За пределом жизни — и едва ли не за пределом рассказа, в последней фразе его, — старый Тильс получает доступ туда, куда так рвался: в морское братство. «Комендант порта» не только один из последних морскпх рассказов писателя. Это еще и притча о верности. О том, о чем в Писании сказано: «Стучите, и откроется вам…»
Рассказывают, что поэт Николай Гумилев, писавший яркие, дерзкие стихи о конкистадорах и сладострастных царицах, о капитанах, чья «не пылью затерянных хартий — солью моря пропитана грудь», не выносил учительного пафоса российской словесности. Он это называл «пасти народы» и, считая, что сия пагубная склонность рано или поздно одолевает каждого русского писателя, просил свою жену Анну Ахматову немедленно отравить его, если она заметит, что он тоже начинает «пасти народы».
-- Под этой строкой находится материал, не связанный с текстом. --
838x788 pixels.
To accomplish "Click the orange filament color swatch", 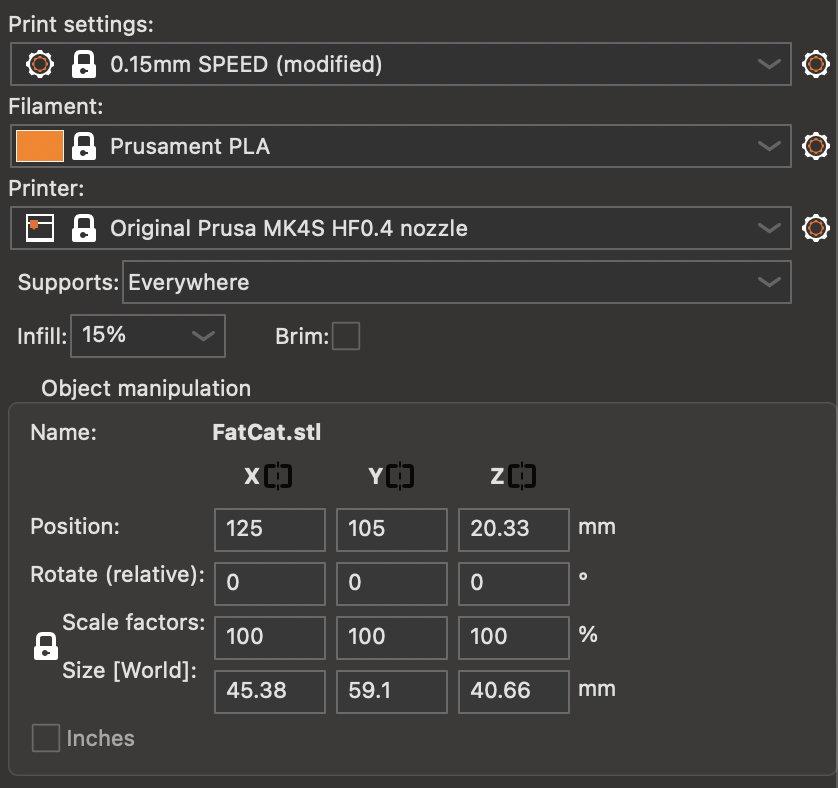I will (x=40, y=146).
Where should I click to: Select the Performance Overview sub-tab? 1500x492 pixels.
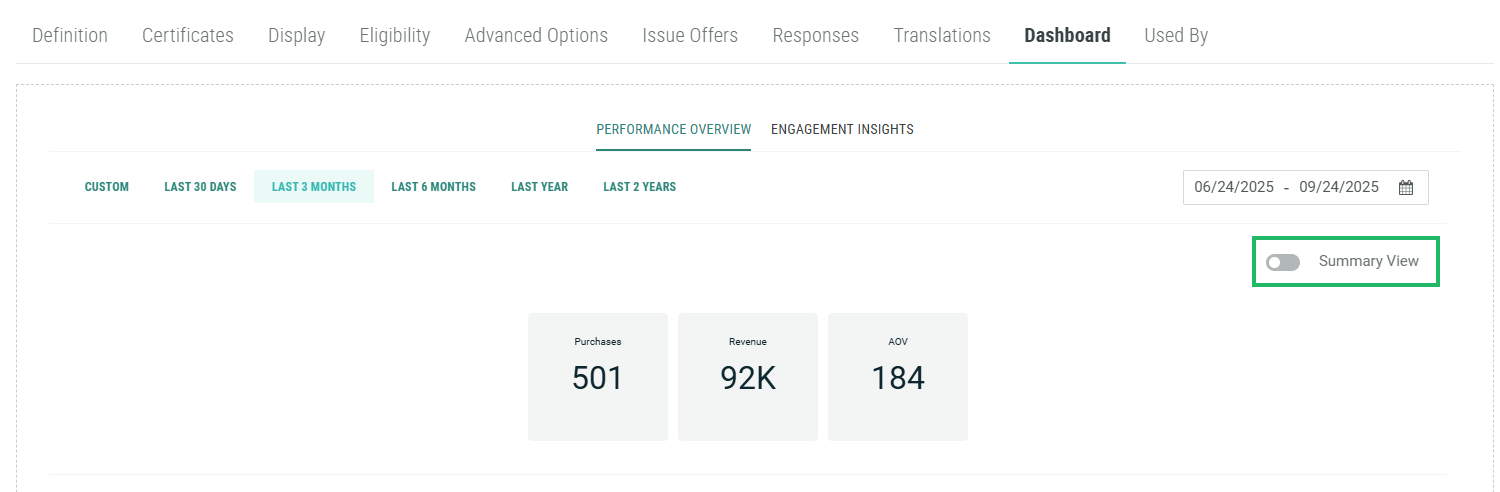coord(673,129)
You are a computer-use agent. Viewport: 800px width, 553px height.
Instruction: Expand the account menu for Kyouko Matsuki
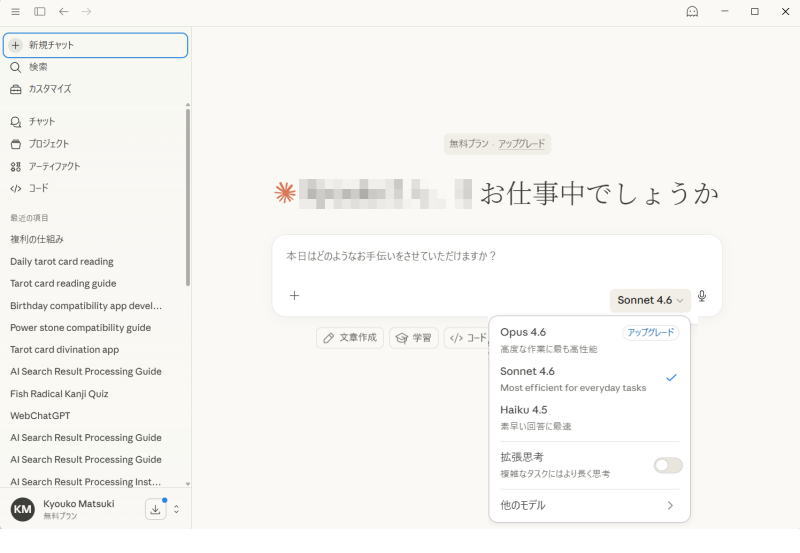pyautogui.click(x=177, y=509)
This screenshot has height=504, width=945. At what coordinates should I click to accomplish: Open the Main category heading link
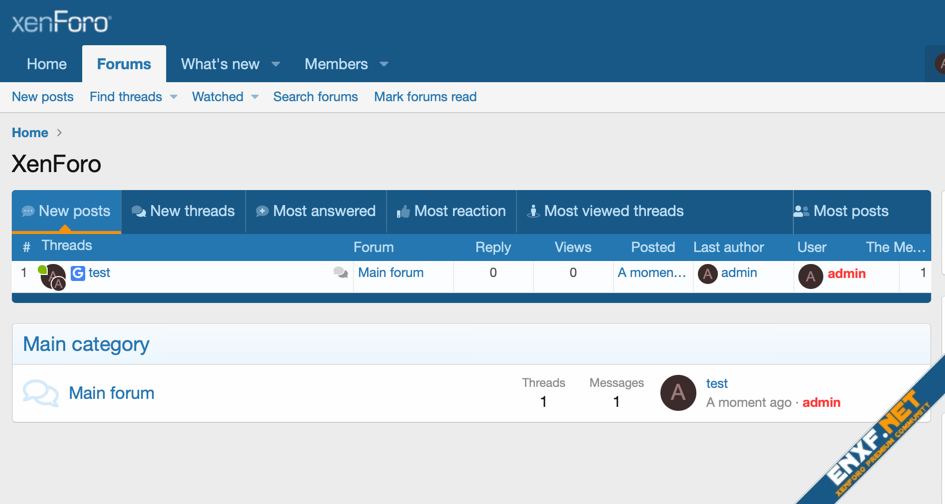pos(86,344)
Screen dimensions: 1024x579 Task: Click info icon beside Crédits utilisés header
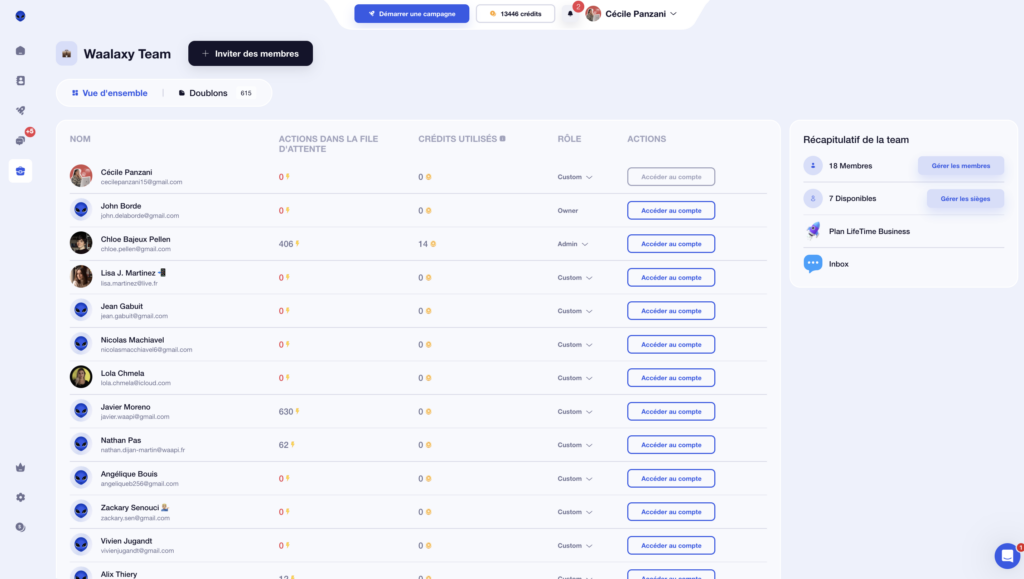[x=502, y=139]
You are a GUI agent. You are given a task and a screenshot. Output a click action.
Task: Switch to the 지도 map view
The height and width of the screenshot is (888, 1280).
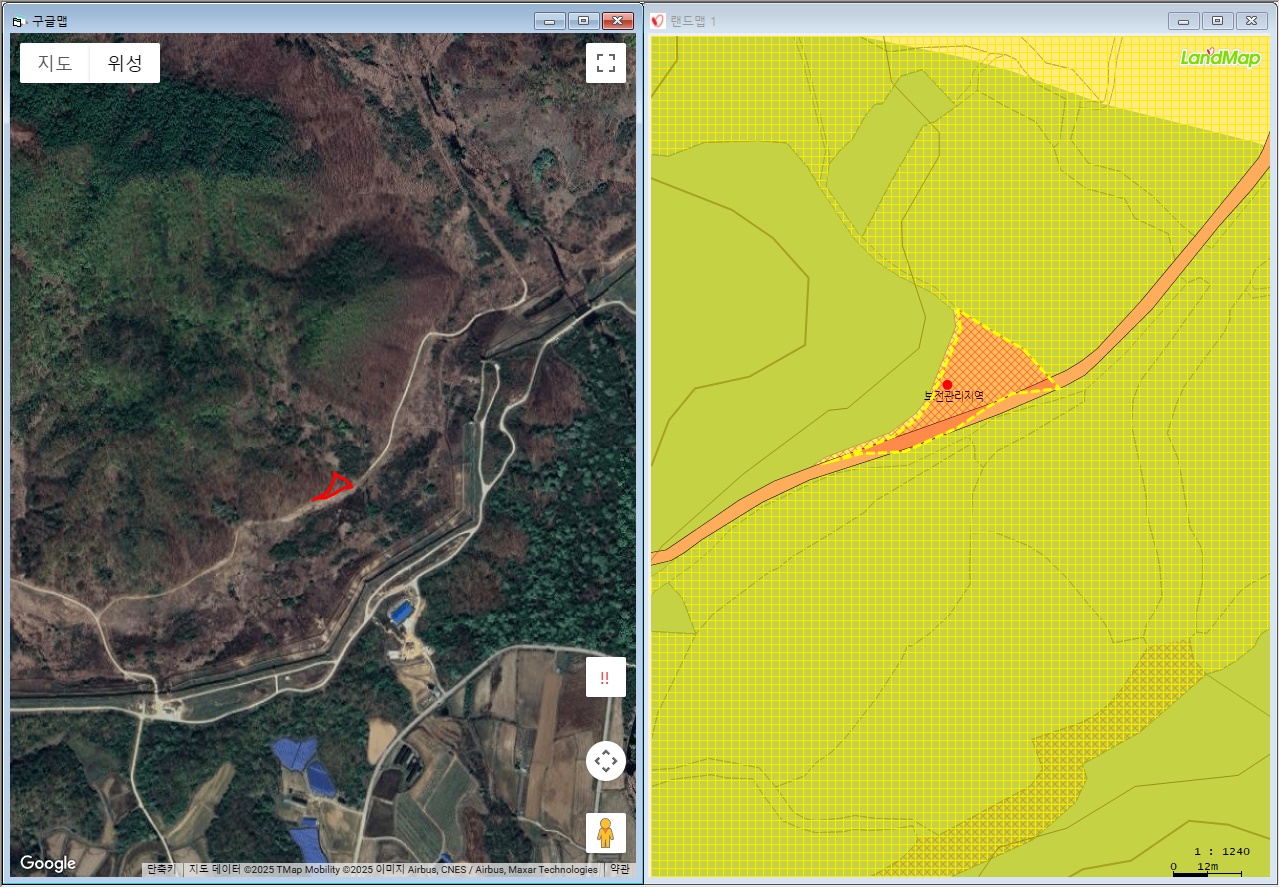(55, 63)

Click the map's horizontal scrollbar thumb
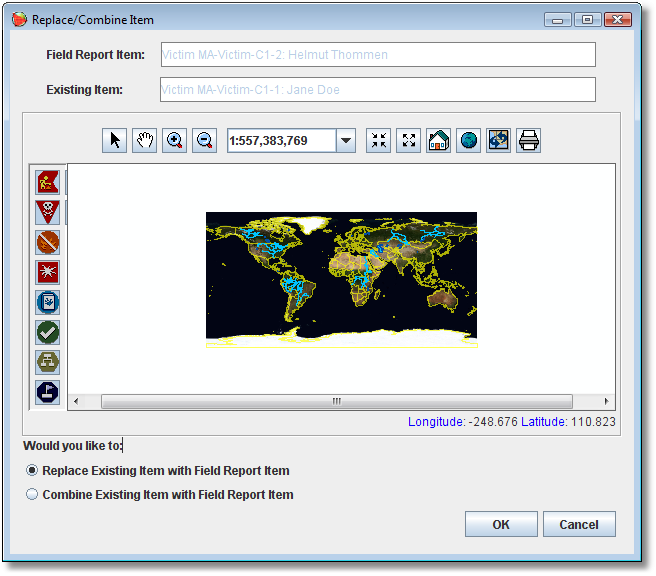pyautogui.click(x=336, y=401)
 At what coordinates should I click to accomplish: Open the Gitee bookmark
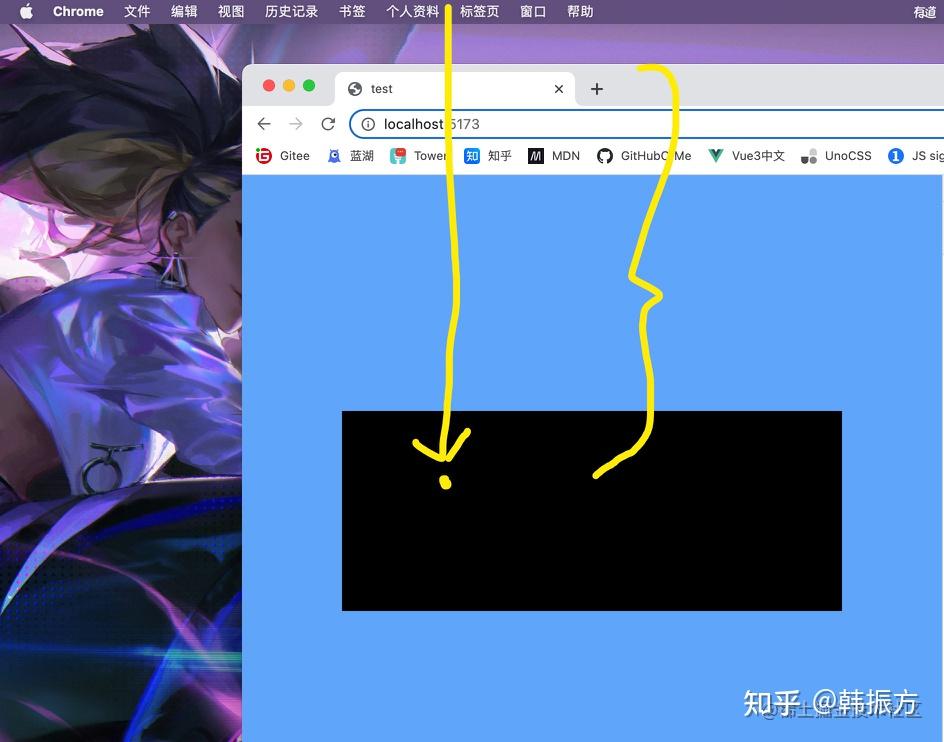(283, 156)
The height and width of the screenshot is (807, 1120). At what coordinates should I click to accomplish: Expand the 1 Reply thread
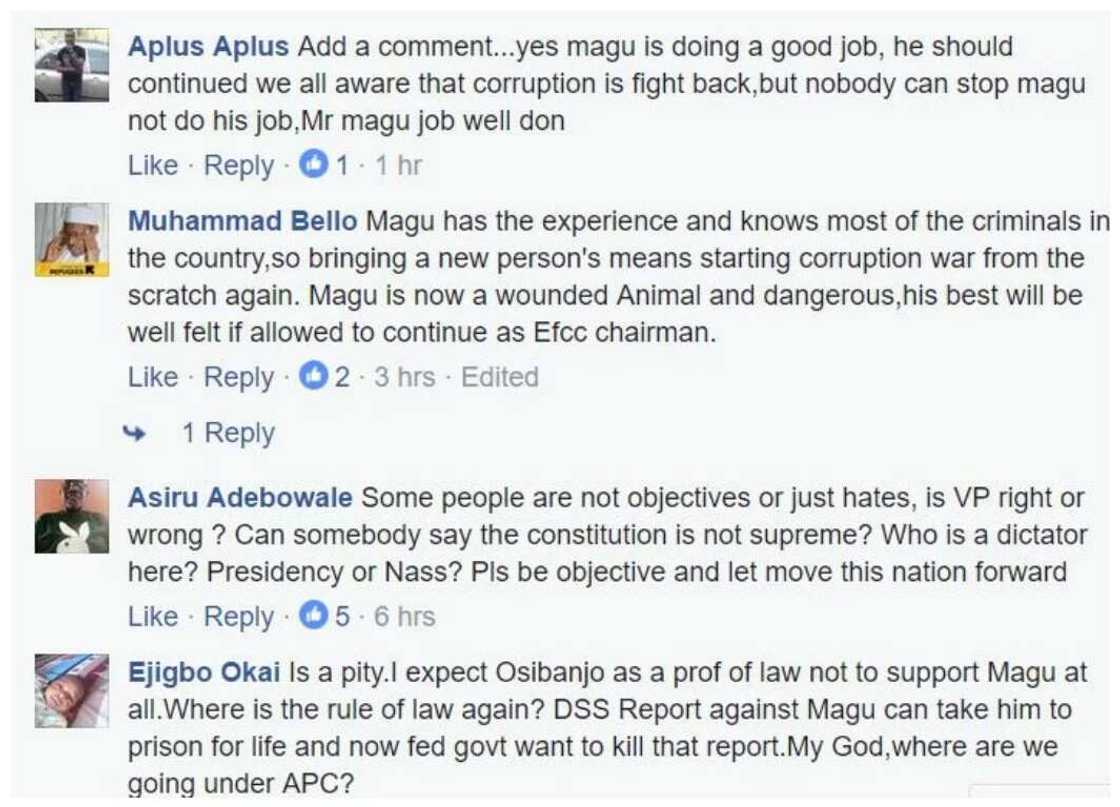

Как ни относиться к пресловутой учительности нашей литературы (в юности я ее категорически не принимала, теперь думаю, что тут все сложнее), но что до Грина, он народов уж точно не пас. Это не слабость его и не достоинство, и нет здесь, как у Гумилева, принципиальных запретов. Грин, к примеру, чтил Льва Толстого, хотя тот всем пастырям пастырь. Но притчевый склад повествования, который часто можно заметить у Грина, имеет иную природу. Если оставить в стороне самые первые, с пропагандистской целью написанные рассказы, он не пытался словом исправить общество. Его слово обращено только к личности. И не с поучением, а с жаждой совершенного понимания, высокого, подобного озарению душевного контакта. Эта жажда юношески горяча — не обманывайтесь холодным блеском логики, ироническим высокомерием многих гриновских пассажей: за этой броней жар души, не остуженной бедами и мерзостями жизни. Прочее только рыцарский доспех, оружие, которым он защищает все, что дорого сердцу. Так капитан Дюк из одноименного рассказа хочет броситься на защиту моря, хотя собеседник вроде бы не сказал о нем ничего ужасного. Но попробуйте заикнуться при Дон Кихоте, что Дульсинея не прекраснее всех! Так и Дюк, даже собравшись оставить корабль и удалиться ради спасения души в общину Голубых Братьев, взрывается от слов учителя Клоски, «что он моря не любит и плавать по нему не собирается. Скрепя сердце, Дюк спросил: „А любите вы маленькие, грязные лужи?“ — и, не дожидаясь ответа, вышел с сильно бьющимся сердцем и сознанием обиды, нанесенной своему ближнему».